* [WHAT YOU NEED TO DO]:
A. In the text on found-footage video makers, where did Grimy Ghost! discover the Kathy Lee Rockin' Tots Café Christmas VHS?
B. Rewrite the found-footage text from "For our compilation" to "on child abduction.", using "fire safety" in place of "child abduction".
== TEXT SHOWN
Where does it go from there? Depends on the creator — usually, the hours of sifting through footage results in a cut designed for short-form platforms like Vine and Instagram, but longer works are often shared on Facebook or released on iTunes, usually built around a theme chosen by the curator. Like any art form, the level of manipulation this footage varies — sometimes it’s presented as-is, but more often than not a theme or a larger message is presented using the selected footage as the tool for expression.

Inverse sat down with members of the Grimy Ghost!, It Came From the VCR, and Everything is Terrible! teams and the king himself, Vic Berger to talk about the arduous process of curating forgotten or misunderstood footage from the days of VHS all the way up to last week.

Where do you find your source material? Do you decide a topic before collective clips, or do you let clips inform the direction of the video?

Grimy Ghost!: We first found out about found footage through Everything is Terrible. The first tape that got us making our own found footage videos was a Kathy Lee Rockin’ Tots Café Christmas VHS that we discovered in a 99¢ Only store.

Everything is Terrible!: Video stores, thrift stores, late night television, and Jesus.

It Came From the VCR: I grew up with VHS tapes and absolutely loved going to the video store as a kid. That thrill of looking through insane VHS covers was something I never grew out of.

Vic Berger: Pretty much all of the footage I use comes from places like YouTube or I capture it off of the television. I don’t really do the VHS thing, but I am in awe of what EIT! and Grimy and these other geniuses do with them. It’s a beautiful thing.

Grimy Ghost!: Most of our tapes are found in places like thrift stores and used bookstores. We’ll usually grab any tape that looks bizarre, weird, funny, and bad, but all in a unique way.

For our compilation videos, we usually use what we can find in stores at that time, and sometimes through serendipitous forces, the tapes usually have a connecting theme to them. You get lucky when a Christian youth minister decides to depart with their bundle of kids safety videos and that leads to a fun cheesy compilation video on child abduction.

Everything is Terrible!: Both, but usually we’re just finishing someone else’s work. Sometimes filmmakers have a great idea for a five-minute short film and they end up stretching it into 90 minutes somehow. So we help reel it back in and finish up their editing.

It Came From the VCR: I find all of my stuff at thrift stores. I am more about discovering something new as opposed to looking for popular titles. Anything with a ninja on it will be purchased immediately.
====
== INFORMATION GIVEN
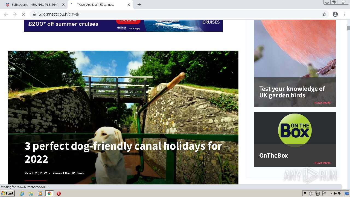Launch Internet Explorer from the taskbar
Screen dimensions: 350x197
tap(22, 193)
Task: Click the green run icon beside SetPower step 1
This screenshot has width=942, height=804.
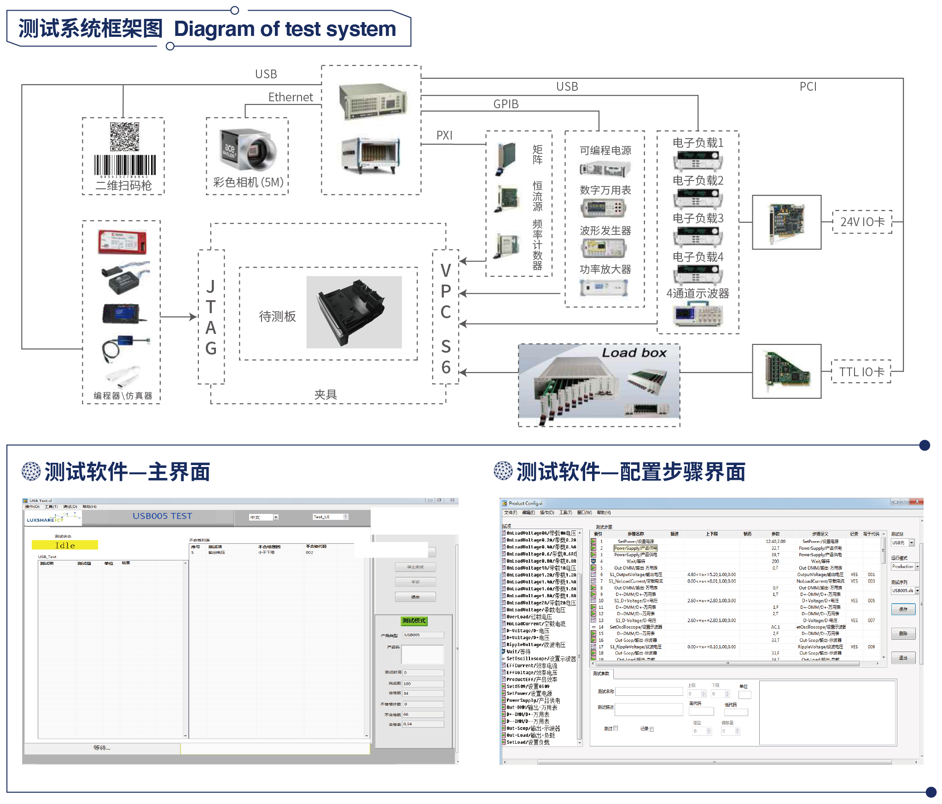Action: (x=593, y=542)

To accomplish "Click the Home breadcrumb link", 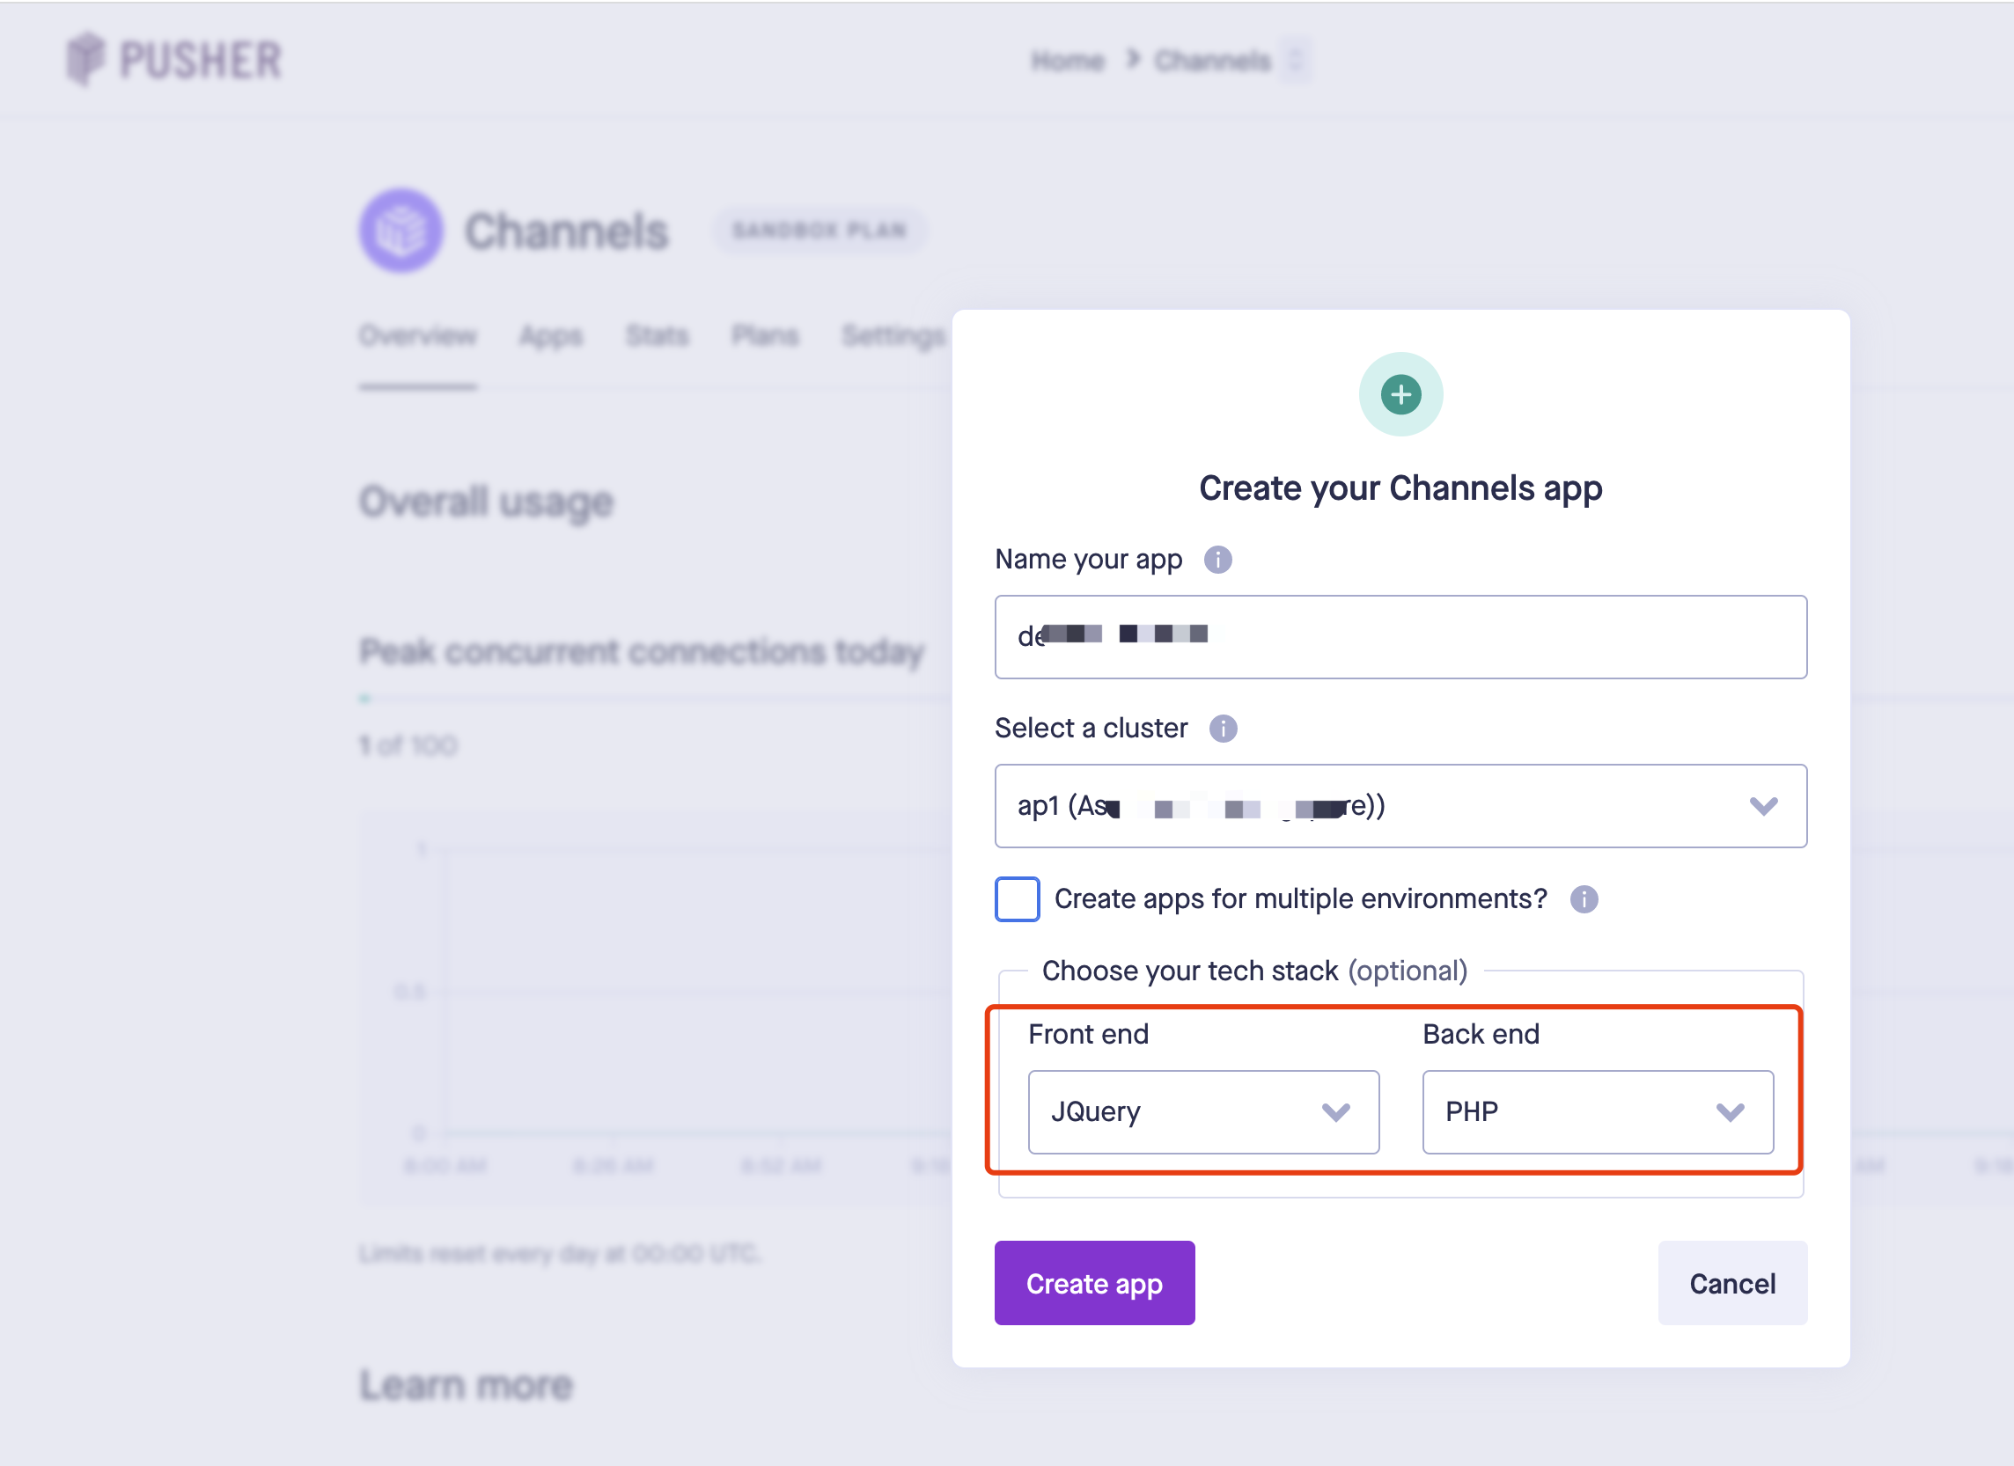I will pos(1066,60).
====
* [ANSWER LIST]:
A. In a 99¢ Only store.

B.
For our compilation videos, we usually use what we can find in stores at that time, and sometimes through serendipitous forces, the tapes usually have a connecting theme to them. You get lucky when a Christian youth minister decides to depart with their bundle of kids safety videos and that leads to a fun cheesy compilation video on fire safety.